The three-term former city controller has never made a secret or issue of her sexual orientation in any of her runs for office. But she was criticized because of her sexual orientation by anti-gay activists and some religious groups, who endorsed Locke and sent out mailers condemning her.

Parker addressed some of her inaugural remarks to the city’s gay, lesbian, bisexual and transgender community specifically.

“I understand how much this day means to you,” she said. “I can feel your excitement and your joy.”

But she said she also could feel their “apprehension and your longing for acceptance.”

“Your bravery in the face of threat, your grace in the face of insult, sustains me,” she said. “I will gladly carry you forward.

“But today is simply one step toward a tomorrow of greater justice.”

Several smaller U.S. cities, including Portland, Ore., Providence, R.I., and Cambridge, Mass., have openly gay mayors.

Gay and lesbian rights organizations from across the country endorsed Parker and contributed money to her campaign and staged get-out-the-vote phone banks.

Several demonstrators gathered outside the theater Monday, with pro-gay activists outnumbering anti-gay.

Parker worked for two decades in the oil and gas business, specializing in economic modeling, and began her political career as a gay activist. After two unsuccessful tries, she won a city council seat in 1997, was re-elected twice, then won three terms as city controller before winning the mayor’s job.

She’s Houston second female mayor. Kathy Whitmire, who also served as city controller, was elected in 1981 and was re-elected four more times before losing in 1991.

Parker takes over a city of 2.2 million that’s weathered the national recession better than most but still is facing what she’s estimated as a budget deficit of about $3 million.

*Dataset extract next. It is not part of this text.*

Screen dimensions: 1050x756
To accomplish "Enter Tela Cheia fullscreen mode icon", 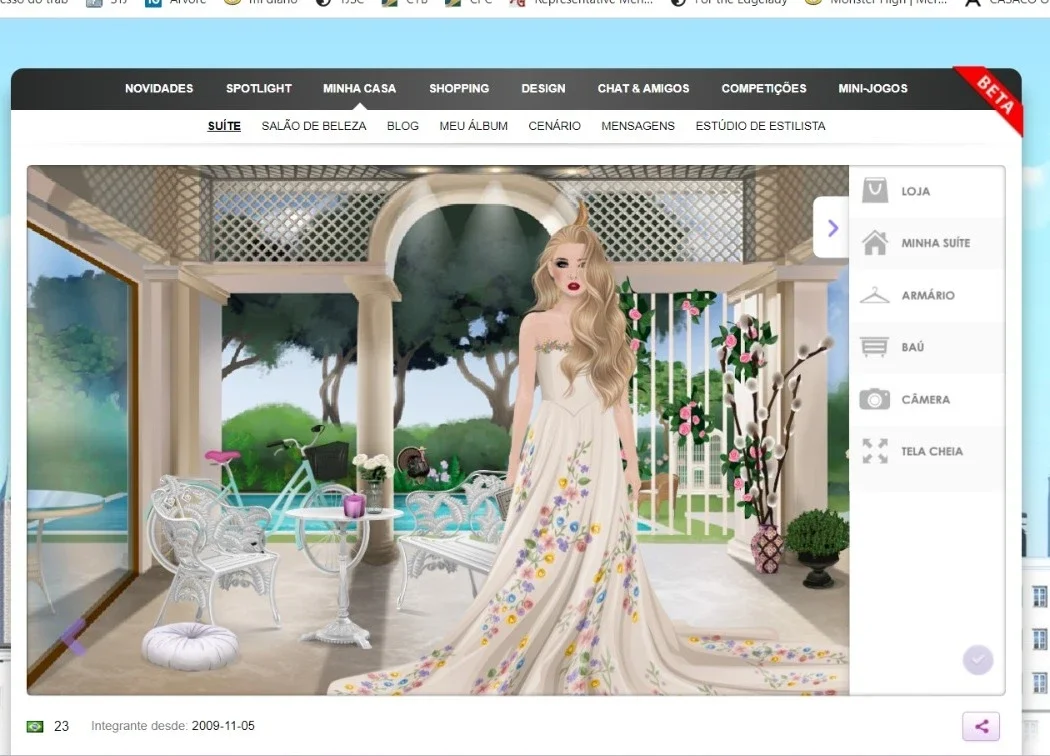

“Every speech by every mayor in this country these days will discuss the economic downturn,” she said Monday. “In truth, the quality of life in many cities is not what it was four years ago.

While acknowledging a budget shortfall, “We will not let that happen to the city of Houston,” she said.

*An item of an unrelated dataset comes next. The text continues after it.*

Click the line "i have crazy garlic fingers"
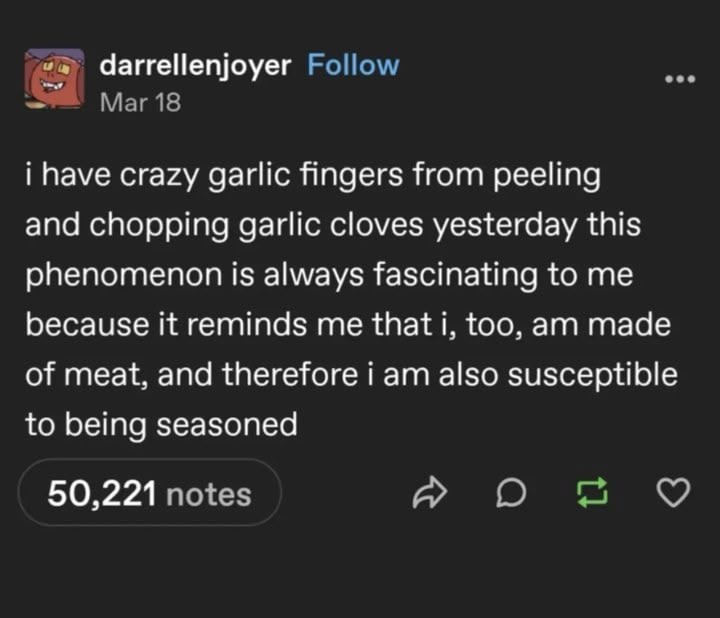720x618 pixels. coord(214,175)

Parker inherits unfunded pension-fund commitments for police, firefighters and other city workers, sagging revenues from water and sewer operations that may require rate increases, and a campaign promise to overhaul the police department whose chief quit last week and whose largest union representing officers endorsed Locke. She’ll also need to replace the chairman of the board that oversees Metro, the city’s public transit agency.

Her predecessor, White, announced last year he was a candidate for the U.S. Senate, then last month abandoned that bid to seek the Democratic nomination for governor.

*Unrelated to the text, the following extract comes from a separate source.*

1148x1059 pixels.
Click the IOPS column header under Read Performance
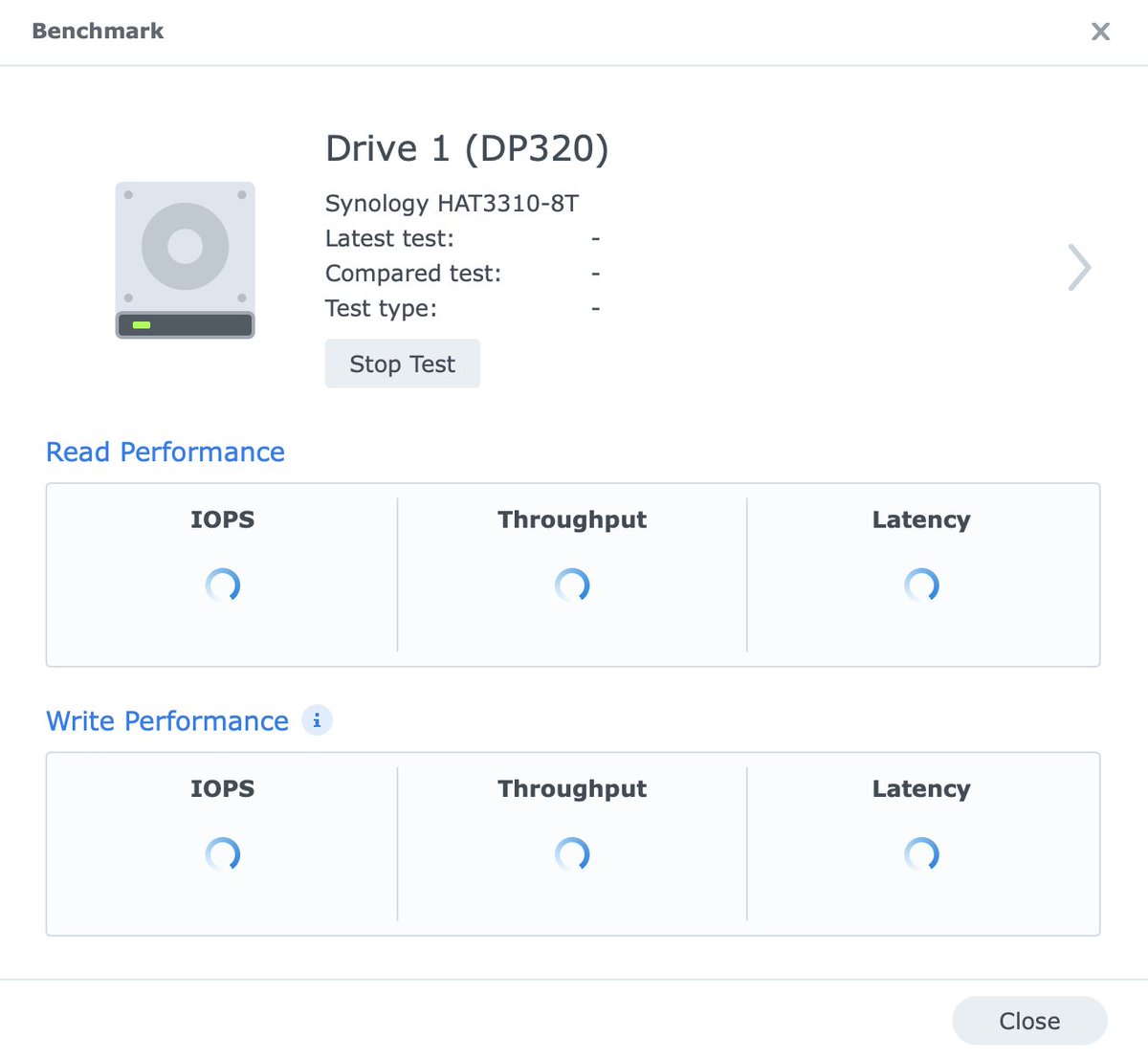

Parker’s victory last month came after several setbacks for gay rights activists. New York lawmakers in December rejected a bill that would have made their state the sixth to allow marriage between same-sex couples. In November, Maine voters repealed their legislature’s passage of a state law allowing same-sex marriage. California briefly allowed gay marriage before a public vote in 2008 banned it. And the New Jersey Legislature, which had been working on a same-sex marriage bill, postponed a recent vote when the measure appeared headed for defeat.

In the District of Columbia, however, the city council last month passed and the mayor signed a measure allowing same-sex marriage, although it still needs to gain Congressional approval. And with the new year, New Hampshire joined Massachusetts, Vermont, Connecticut and Iowa in allowing gay marriage.

Also Monday, former Georgia state Sen. Kasim Reed was sworn into office as Atlanta’s 59th mayor. Reed overcame low early poll numbers to win a runoff over city councilwoman Mary Norwood, who was trying to become the mostly black city’s first white mayor in a generation.